Initial Share Delivery Date:
  July 7, 2010
 
   
Termination Price:
  USD 8.11 per Share
 
   
Additional Relevant Days:
  The 10 Exchange Business Days immediately following the Calculation Period.
         
 
  Scheduled Ex-Dividend Date:   Ordinary Dividend Amount:
 
       
For calendar quarter ending on September 30, 2010
  August 23, 2010   USD 0.335 per Share (the “Current Dividend Amount”)
 
       
For calendar quarter ending on December 31, 2010
  November 23, 2010   Up to 103% of the Current Dividend Amount
 
       
For calendar quarter ending on March 31, 2011
  Any day in February 2011 on or after February 14, 2011   Up to 103% of the Current Dividend Amount
3. Paragraph 9(b) of the Master Confirmation is hereby amended by replacing the words “three months” with the words “one month” in clauses (ii)(A), (ii)(B) and (iii) thereof.

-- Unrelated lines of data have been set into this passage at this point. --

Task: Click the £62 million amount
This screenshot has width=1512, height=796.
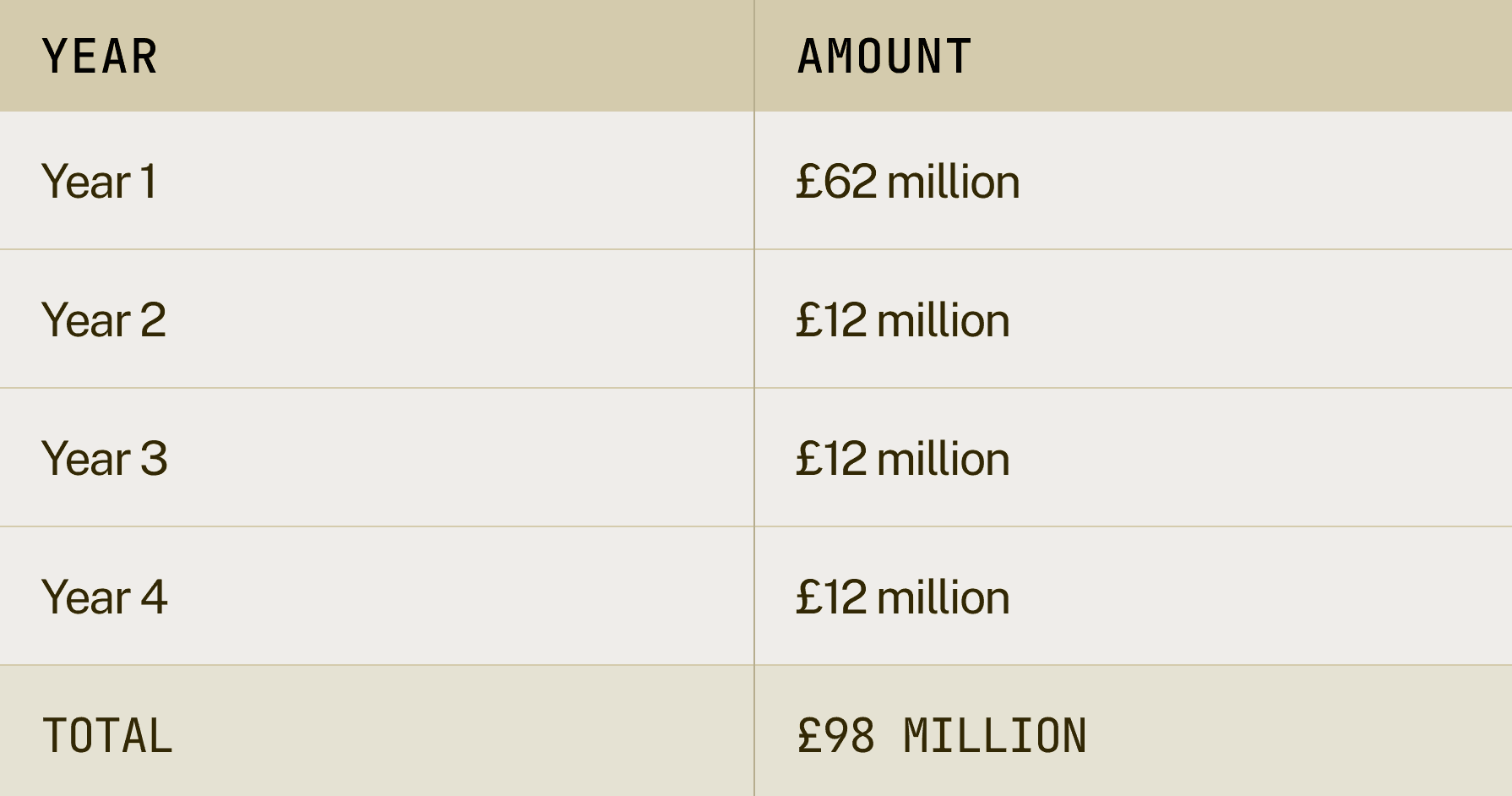Action: 908,182
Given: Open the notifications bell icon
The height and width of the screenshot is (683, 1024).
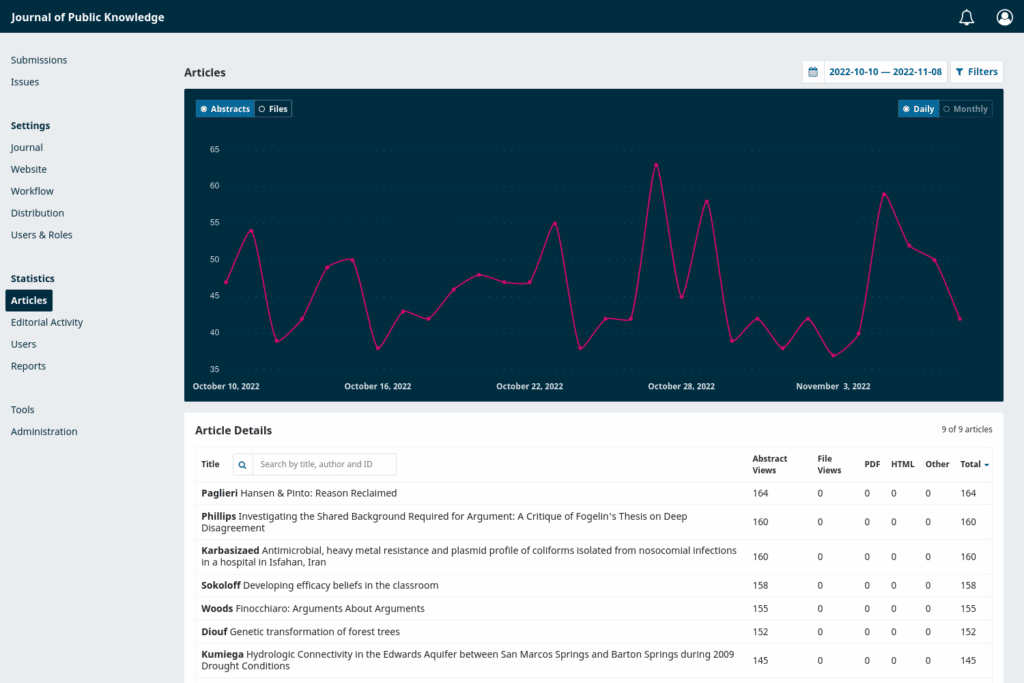Looking at the screenshot, I should click(x=966, y=17).
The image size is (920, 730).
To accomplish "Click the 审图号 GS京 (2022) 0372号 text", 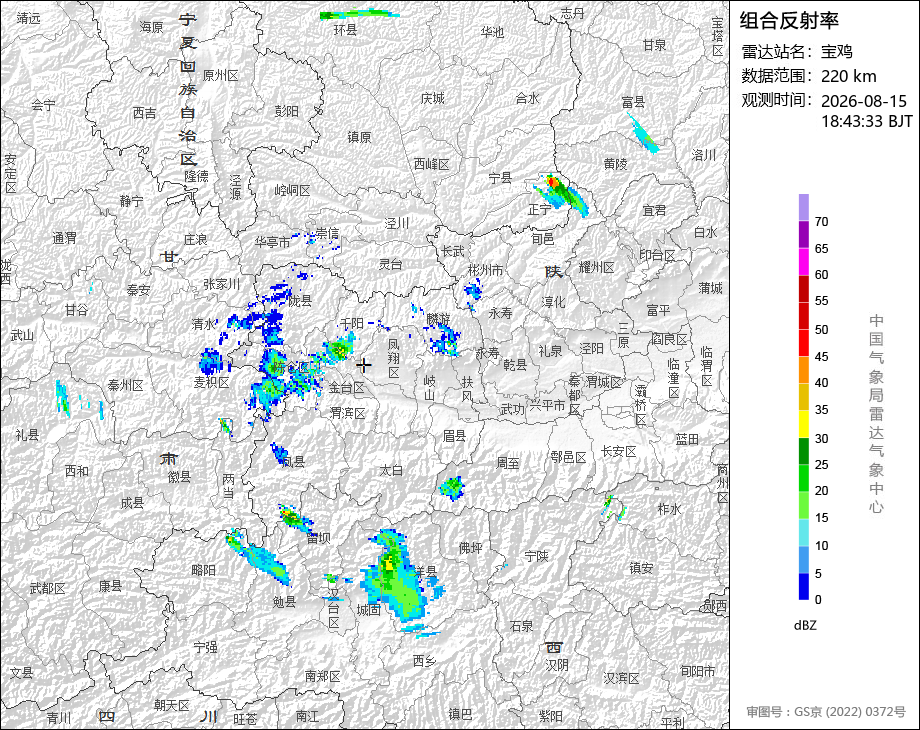I will tap(826, 712).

4. Counterparty represents and warrants to GS&Co. that neither it nor any “affiliated purchaser” (as defined in Rule 10b-18 under the Exchange Act) has made any purchases of blocks pursuant to the proviso in Rule 10b-18(b)(4) under the Exchange Act during either (i) the four full calendar weeks immediately preceding the Trade Date or (ii) during the calendar week in which the Trade Date occurs.
5. This Supplemental Confirmation may be executed in any number of counterparts, all of which shall constitute one and the same instrument, and any party hereto may execute this Supplemental Confirmation by signing and delivering one or more counterparts.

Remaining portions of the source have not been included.